→ **Extract**
# Worldmark: Question about Bonus Time



## rhonda (May 21, 2014)

Ah, my brain is rattled.  Please remind me: When may I book my next Bonus Time?

Situation: Currently staying on BT (Tu/W/Th nights) this week.  Wishing to book BT again for next week (mid-week).

Yesterday the website suggested I could book anytime (even before my current check-in) but today the website isn't offering BT as a reservation type.  So ...
a) I can book BT starting Friday of this week (after I check-out from current reservation)?
b) I could be booking now as the current reservation is already underway?
c) Other?

I recall the Guidelines using wording "one BT at time" ... but don't recall when the current BT is considered "used."
Thanks, all!


----------



## CO skier (May 21, 2014)

This is what the Guidelines state:

_Owners can book an unlimited number of Sunday-Thursday Bonus Time reservations. However, Bonus Time
reservations are limited to one at a time. In other words, you cannot book another Bonus Time reservation until
the current reservation has been completed (or used)._


"completed" is the operative word.  You should be able to make a new BT reservation Friday morning as soon as the online calendar opens (you don't have to wait until you checkout).

→ **Entries about locating items on screens**
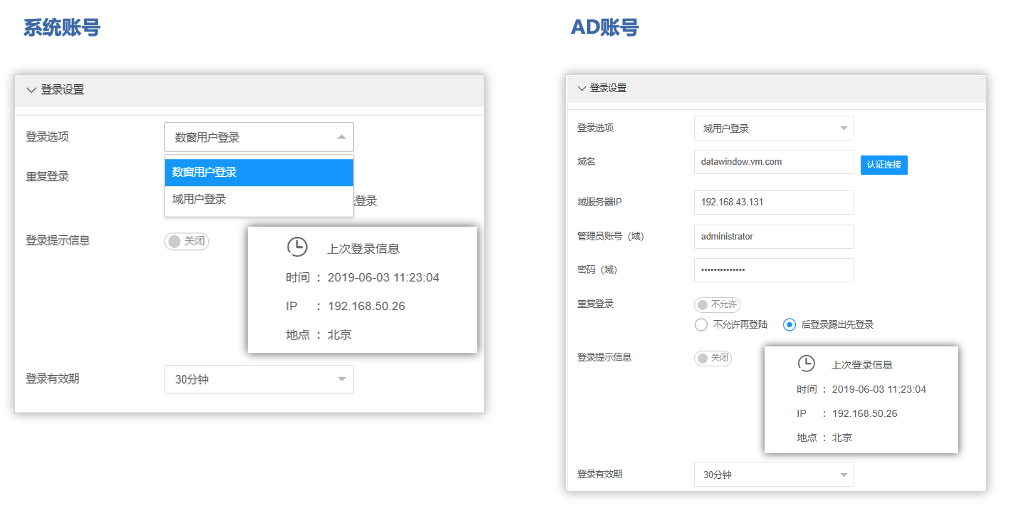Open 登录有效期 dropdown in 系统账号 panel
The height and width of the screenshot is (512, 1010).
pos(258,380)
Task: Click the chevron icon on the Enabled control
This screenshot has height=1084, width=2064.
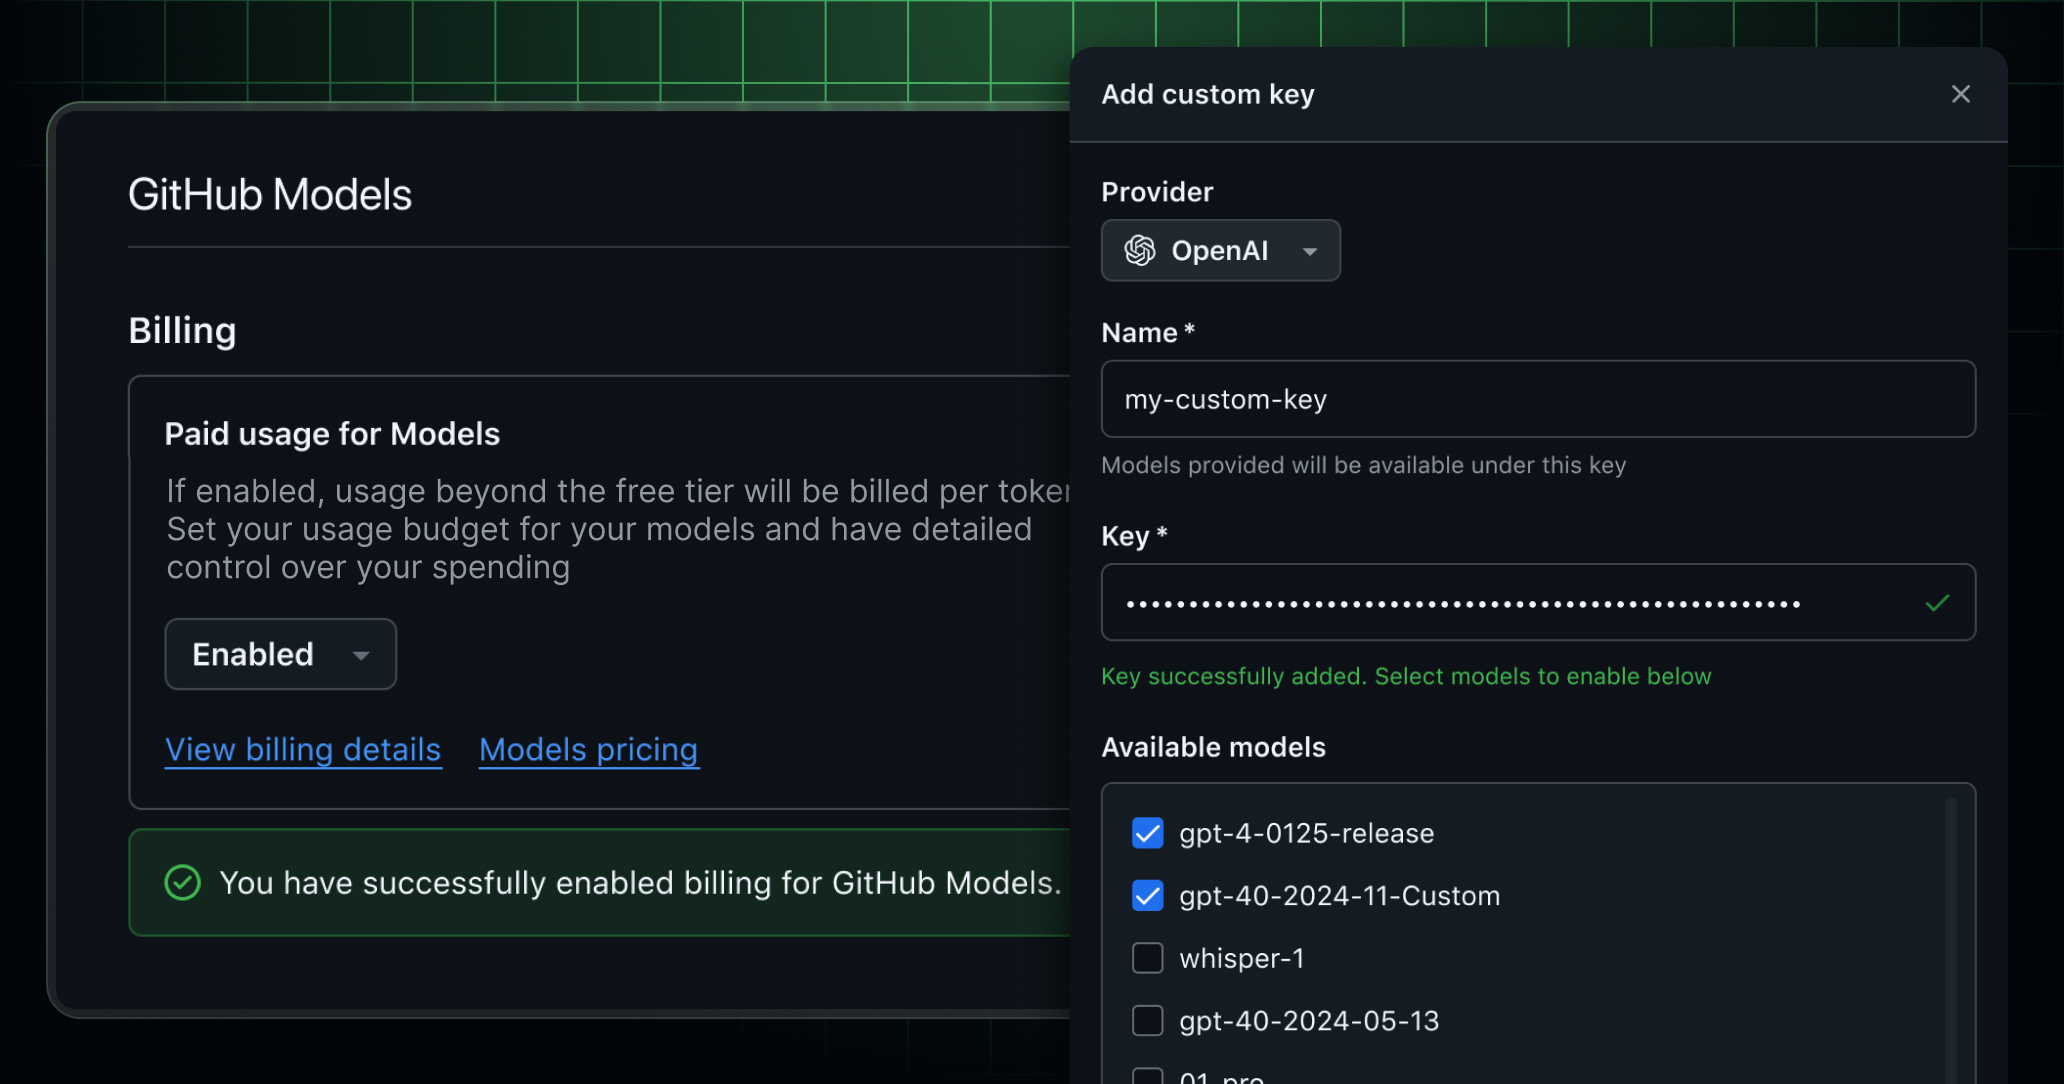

→ **Exercise instructions**
A - From the Bonus Time thread, return the passage from "I recall the" to "skier (May 21, 2014)" word for word.
B - Answer these questions from the Bonus Time thread:
(i) Which nights is rhonda staying on her current Bonus Time reservation?
(ii) According to the quoted Guidelines, which days of the week may Bonus Time reservations cover?
(iii) When does CO skier say a new Bonus Time reservation can be made?

→ **Solved problems**
A -
I recall the Guidelines using wording "one BT at time" ... but don't recall when the current BT is considered "used."
Thanks, all!


----------



## CO skier (May 21, 2014)

B -
(i) Tuesday, Wednesday and Thursday nights.
(ii) Sunday through Thursday.
(iii) Friday morning, as soon as the online calendar opens, without waiting until checkout.